Joe Scarborough, apresentador do programa “Morning Joe” da MSNBC e um dos maiores apoiadores de Biden, praticamente pediu que ele desistisse da disputa. Citando pesquisas que mostram que os democratas enfrentam dificuldades em estados importantes e avisos de doadores de longa data de que o apoio a Biden secou, Scarborough declarou que era hora dos seus aliados próximos “darem um passo à frente neste momento e ajudarem o presidente, ajudarem o homem que amam e fazerem a coisa certa”.
— Isso não vai acabar bem se continuar se arrastando [na disputa] — disse.
Na Casa Branca e na campanha de Biden, os membros da sua equipe estão cada vez mais preocupados com a possibilidade de Biden perder a Virgínia, sólido estado democrata há duas décadas que não era considerado que um campo de batalha importante na corrida presidencial.
Segundo um assessor sênior de Biden, há a sensação dentro das equipes de que a saída de Biden está começando a parecer inevitável — uma questão de quando e como, não de se. As conversas eram tabu até alguns dias atrás, disse a fonte em anonimato.
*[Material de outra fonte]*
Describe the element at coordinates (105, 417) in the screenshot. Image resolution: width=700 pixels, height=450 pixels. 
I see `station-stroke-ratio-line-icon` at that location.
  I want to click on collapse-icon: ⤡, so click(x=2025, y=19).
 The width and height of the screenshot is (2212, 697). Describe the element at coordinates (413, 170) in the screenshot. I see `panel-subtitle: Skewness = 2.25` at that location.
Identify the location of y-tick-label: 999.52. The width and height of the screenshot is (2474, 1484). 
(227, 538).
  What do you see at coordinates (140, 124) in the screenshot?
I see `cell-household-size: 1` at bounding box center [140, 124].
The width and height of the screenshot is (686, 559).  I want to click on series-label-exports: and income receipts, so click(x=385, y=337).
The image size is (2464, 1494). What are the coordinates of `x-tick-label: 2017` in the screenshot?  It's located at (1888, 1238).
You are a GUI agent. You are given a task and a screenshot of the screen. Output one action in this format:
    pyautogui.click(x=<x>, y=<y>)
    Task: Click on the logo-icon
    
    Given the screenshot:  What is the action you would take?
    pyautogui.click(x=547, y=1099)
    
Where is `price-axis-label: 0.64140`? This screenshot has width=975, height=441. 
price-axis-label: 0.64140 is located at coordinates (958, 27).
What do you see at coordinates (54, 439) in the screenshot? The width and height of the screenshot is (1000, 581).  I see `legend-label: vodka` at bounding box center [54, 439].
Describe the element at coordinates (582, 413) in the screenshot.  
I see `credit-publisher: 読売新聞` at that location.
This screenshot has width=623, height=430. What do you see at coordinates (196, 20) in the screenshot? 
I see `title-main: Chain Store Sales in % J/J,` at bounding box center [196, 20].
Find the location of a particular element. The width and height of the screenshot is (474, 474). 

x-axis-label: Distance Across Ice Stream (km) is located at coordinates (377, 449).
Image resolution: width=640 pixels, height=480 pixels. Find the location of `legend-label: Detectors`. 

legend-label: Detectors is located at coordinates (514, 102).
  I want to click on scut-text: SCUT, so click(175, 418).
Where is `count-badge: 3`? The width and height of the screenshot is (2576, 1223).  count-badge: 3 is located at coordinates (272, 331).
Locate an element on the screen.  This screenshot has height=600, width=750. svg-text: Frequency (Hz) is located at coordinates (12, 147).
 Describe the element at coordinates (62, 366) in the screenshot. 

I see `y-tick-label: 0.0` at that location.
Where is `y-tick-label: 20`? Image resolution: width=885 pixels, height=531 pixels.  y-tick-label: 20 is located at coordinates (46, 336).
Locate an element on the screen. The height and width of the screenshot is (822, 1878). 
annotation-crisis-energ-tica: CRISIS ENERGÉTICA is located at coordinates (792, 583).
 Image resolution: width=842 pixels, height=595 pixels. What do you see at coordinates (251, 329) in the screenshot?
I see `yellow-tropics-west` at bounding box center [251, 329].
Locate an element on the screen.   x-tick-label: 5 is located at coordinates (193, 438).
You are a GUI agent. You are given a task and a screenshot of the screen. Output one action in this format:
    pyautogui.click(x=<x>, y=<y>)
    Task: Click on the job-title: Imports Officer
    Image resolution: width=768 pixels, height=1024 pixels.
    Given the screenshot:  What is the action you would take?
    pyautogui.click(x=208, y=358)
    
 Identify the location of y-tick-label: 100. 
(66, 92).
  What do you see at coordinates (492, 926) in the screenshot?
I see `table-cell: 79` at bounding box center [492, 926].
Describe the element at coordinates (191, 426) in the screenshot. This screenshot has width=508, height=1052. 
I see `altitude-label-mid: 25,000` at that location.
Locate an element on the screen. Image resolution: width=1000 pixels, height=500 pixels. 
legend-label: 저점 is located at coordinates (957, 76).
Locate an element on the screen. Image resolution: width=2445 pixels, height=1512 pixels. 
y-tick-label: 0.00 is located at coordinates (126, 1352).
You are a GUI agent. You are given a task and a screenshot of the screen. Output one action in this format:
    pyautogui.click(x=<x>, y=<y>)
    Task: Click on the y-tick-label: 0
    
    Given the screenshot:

Por outro lado, Quentin Fulks, vice-diretor de campanha de Biden, negou que o presidente estivesse mais receptivo a pedidos para sair da disputa.
— Nossa campanha não está trabalhando em nenhum cenário em que Biden não esteja no topo da cédula de votação — disse Fulks nesta quinta-feira.
No entanto, desde semana passada a campanha democrata vem testando discretamente, em pesquisas de opinião, os cenários de uma eventual disputa entre Kamala e Trump.